= Lavkumar Khachar =

Indian ornithologist and conservationist

Lavkumar Jiva Khachar or K.S. Lavkumar (24 February 1930 – 2 March 2015) was an ornithologist, nature and wildlife conservationist from India.

==Biography==
Khachar was born on 24 February 1930 in the royal family of the former princely state of Jasdan, Gujarat, India. He was educated at Rajkumar College, Rajkot and completed his B.Sc. from St. Stephen's College, Delhi. He later taught biology and geography at Rajkumar College in 1956.

===Career===
His involvement in ornithology began in the 1950s and was associated with other ornithologists like Salim Ali, Humayun Abdulali and Zafar Futehally.

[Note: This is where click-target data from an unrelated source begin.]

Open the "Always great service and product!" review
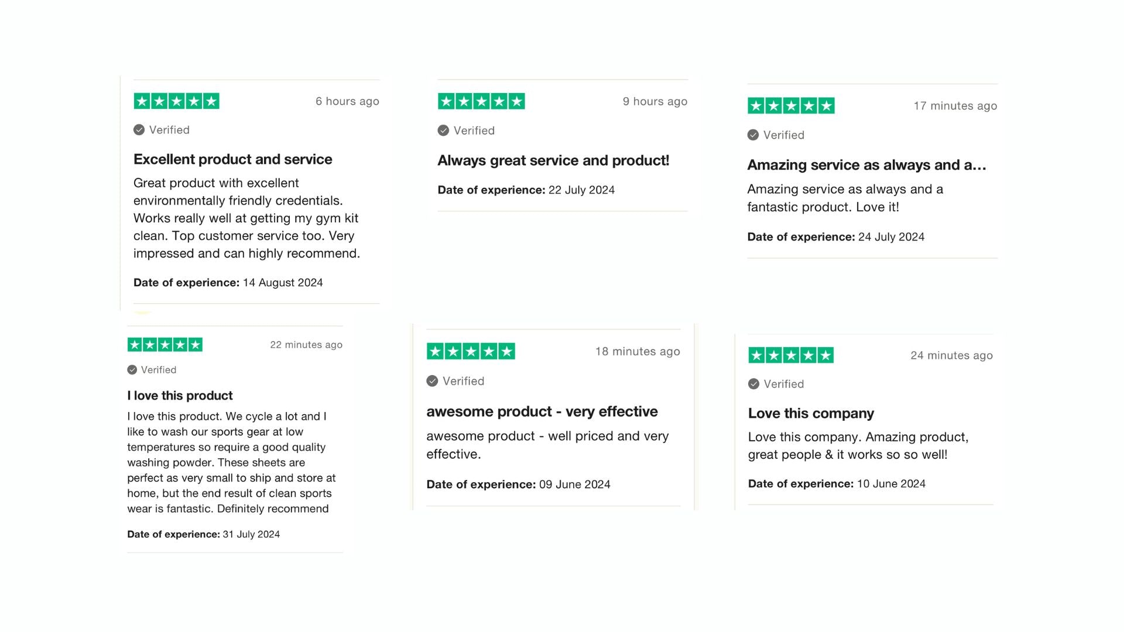This screenshot has width=1124, height=632. [x=553, y=160]
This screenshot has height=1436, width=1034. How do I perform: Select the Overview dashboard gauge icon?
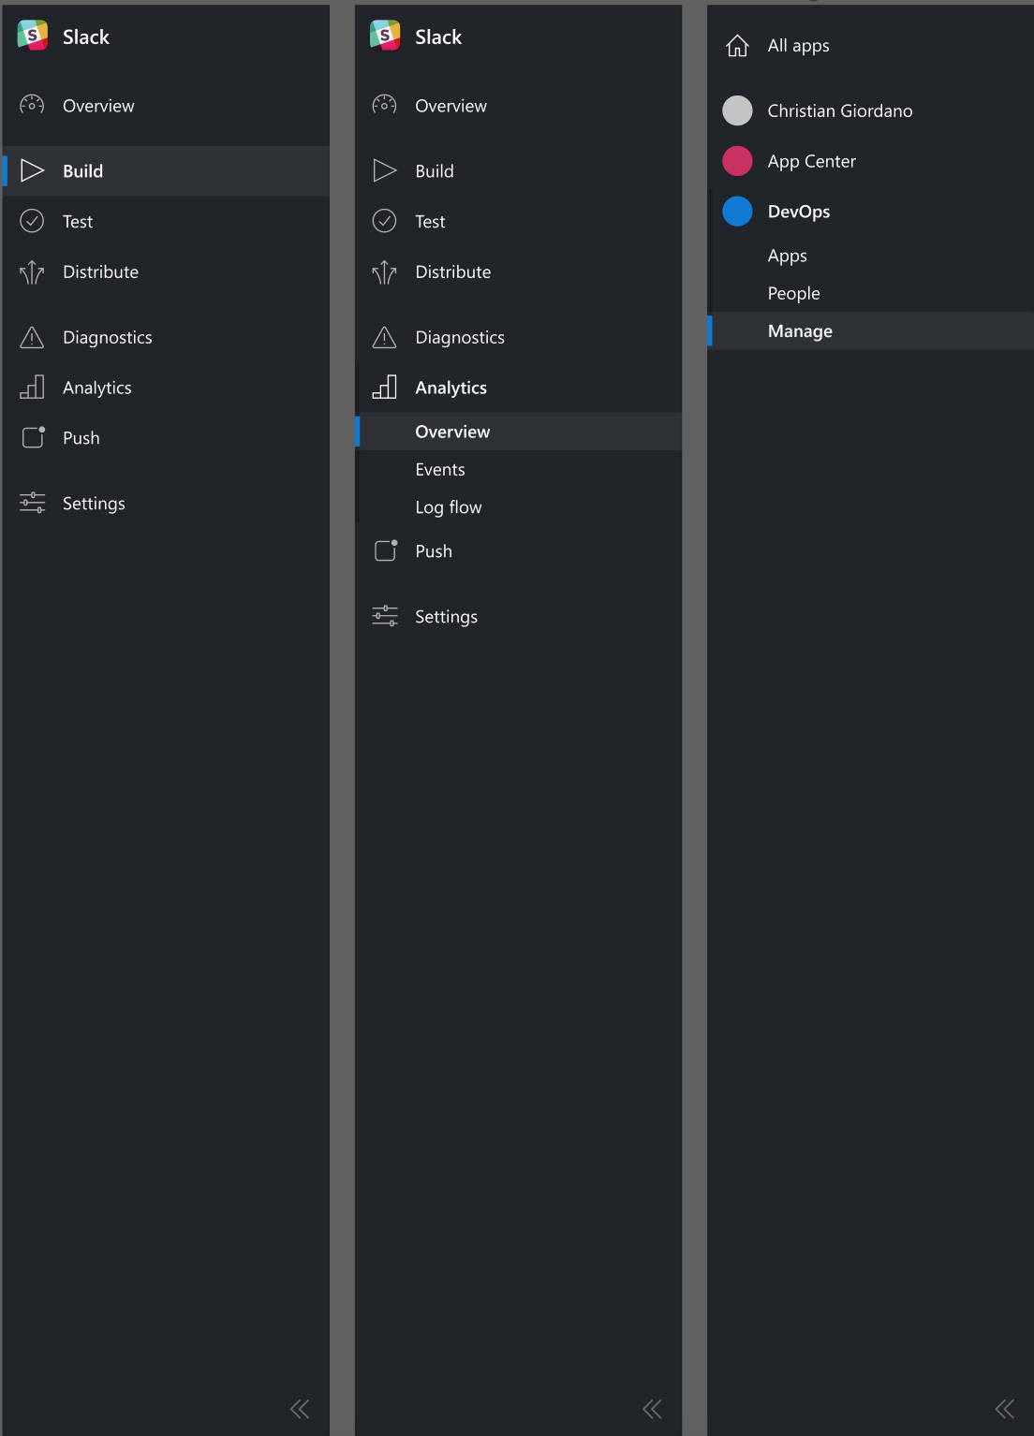pos(32,106)
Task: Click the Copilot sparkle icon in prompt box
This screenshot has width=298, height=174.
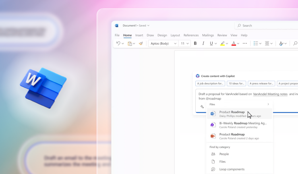Action: [202, 107]
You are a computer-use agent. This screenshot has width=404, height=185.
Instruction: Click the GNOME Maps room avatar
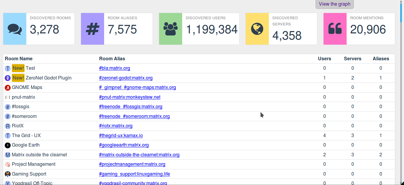[x=8, y=88]
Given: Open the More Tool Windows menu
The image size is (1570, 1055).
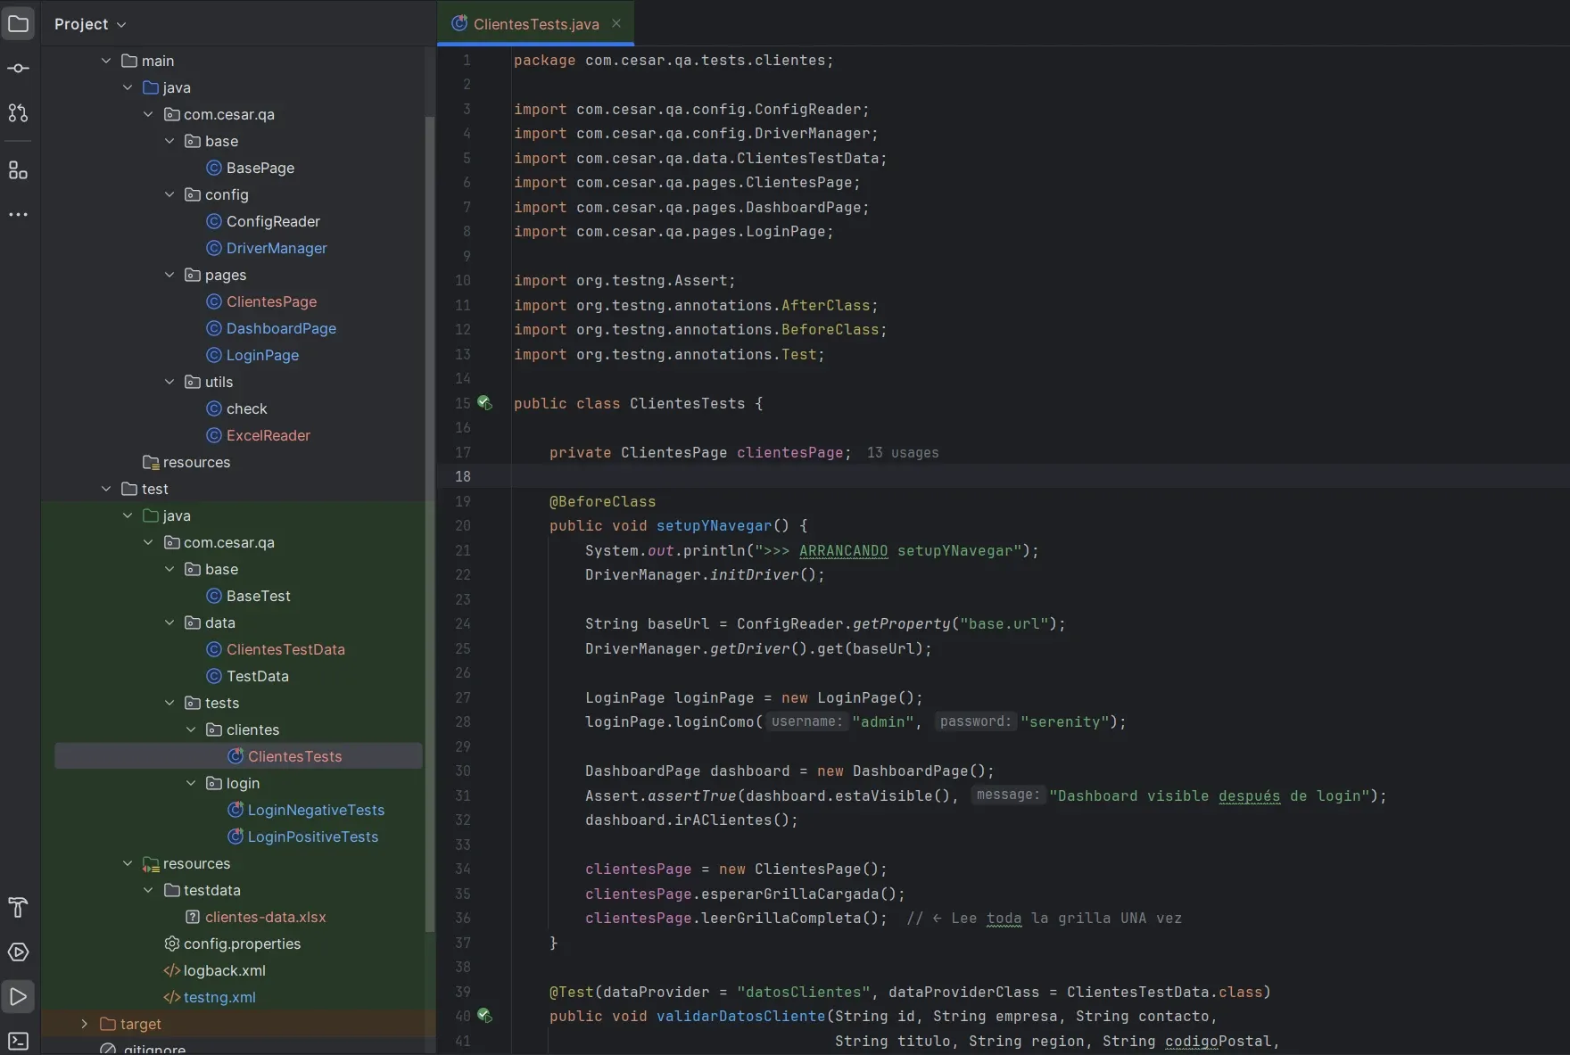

He was closely associated with Bombay Natural History Society (BNHS) and World Wide Fund for Nature (WWF) India. He was funded by WWF to conceive and initiated the nature education movement in 1976. He also served as director of the Nature Discovery Centre at the Centre for Environment Education (CEE) in 1984. He advocated and worked in the creation of Marine National Park in Gulf of Kutch, the first marine national park in India. He was involved in wildlife conservation of Gir Forest also. He worked for education and involvement of youth in nature conservation. He was the founder of the Hingolgadh Nature Conservation Education Sanctuary created by Jasdan royal family. He was a member of Delhi Bird Club.

He died on 2 March 2015 at Rajkot, Gujarat, India. He was married and had a son and a daughter.

==Recognition==
He was awarded the Salim Ali – Loke Wan Tho Lifetime Achievement Award for Excellence in Ornithology for his contribution in the field of conservation of birds and their habitat. He also received Certificate of Merit from His Royal Highness Prince Philip. He was also awarded Venu Menon Lifetime Achievement Award in 2004.